Aim of the task » Beginning at the line that holds "Task: Click the", transcribe each line exactly through the end of the records, and leave any pictures out.

Records shown »
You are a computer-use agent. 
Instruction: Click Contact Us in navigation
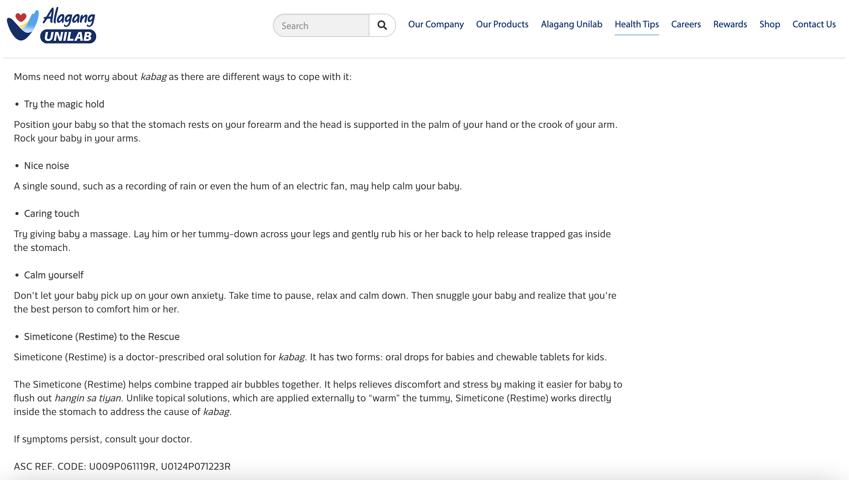tap(814, 24)
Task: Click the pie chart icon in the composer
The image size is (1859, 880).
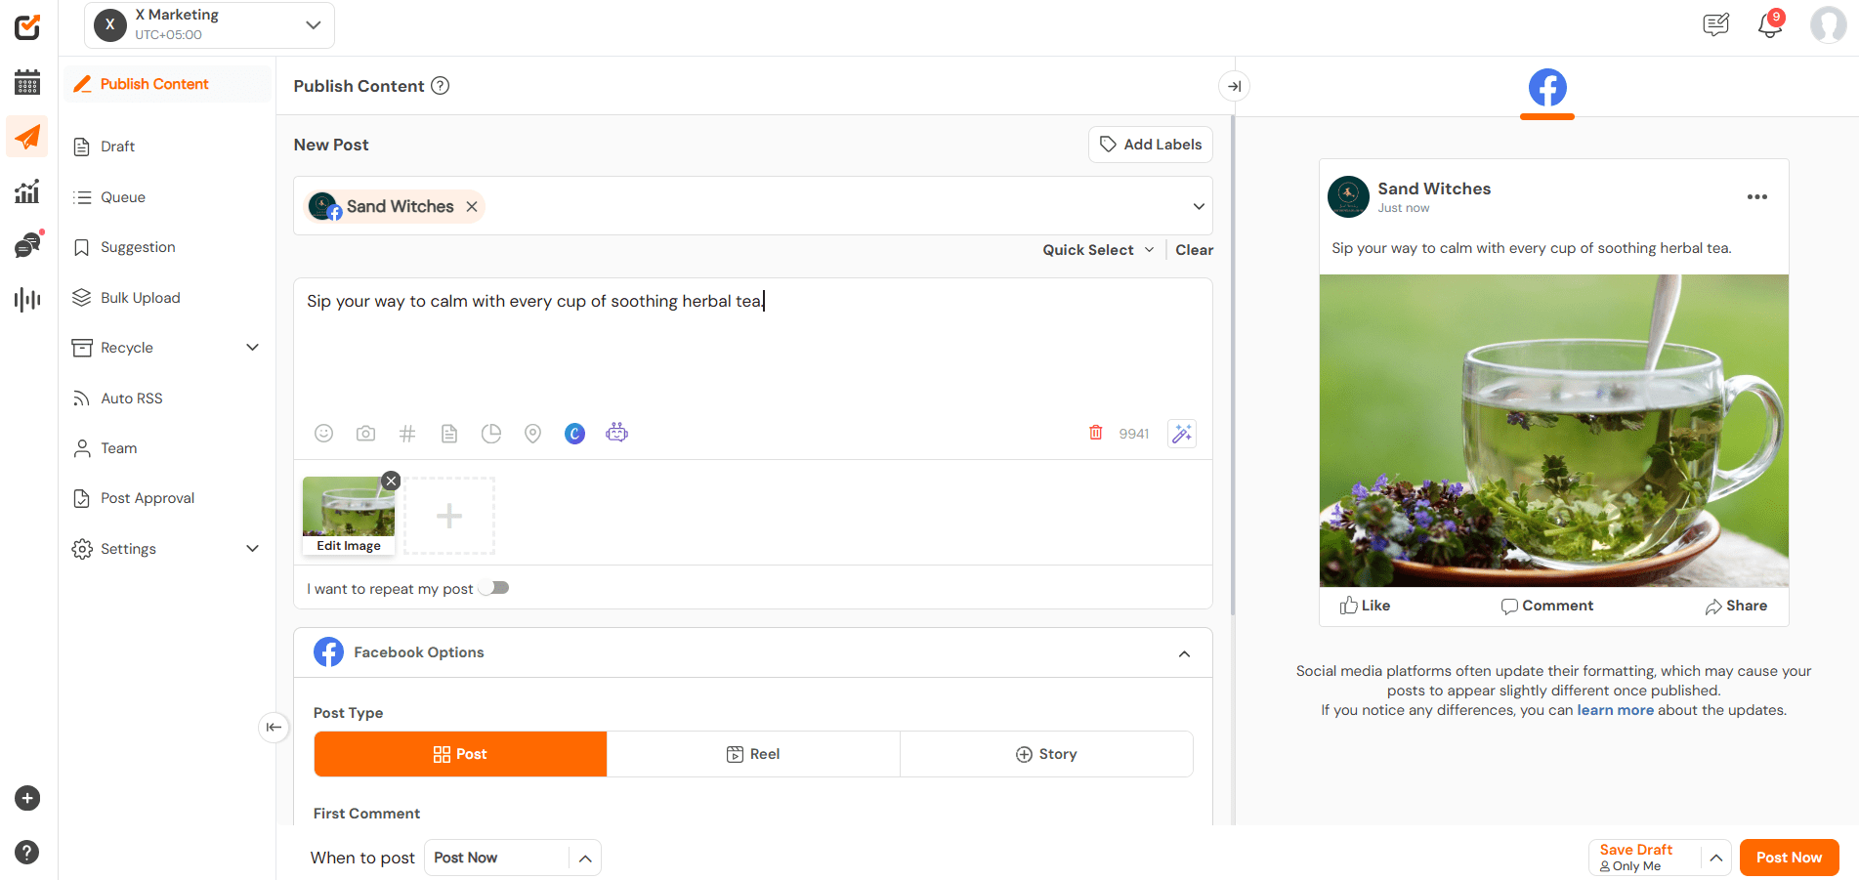Action: click(490, 433)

Task response »
Task: Click the pie chart icon in the composer
The image size is (1859, 880).
Action: click(490, 433)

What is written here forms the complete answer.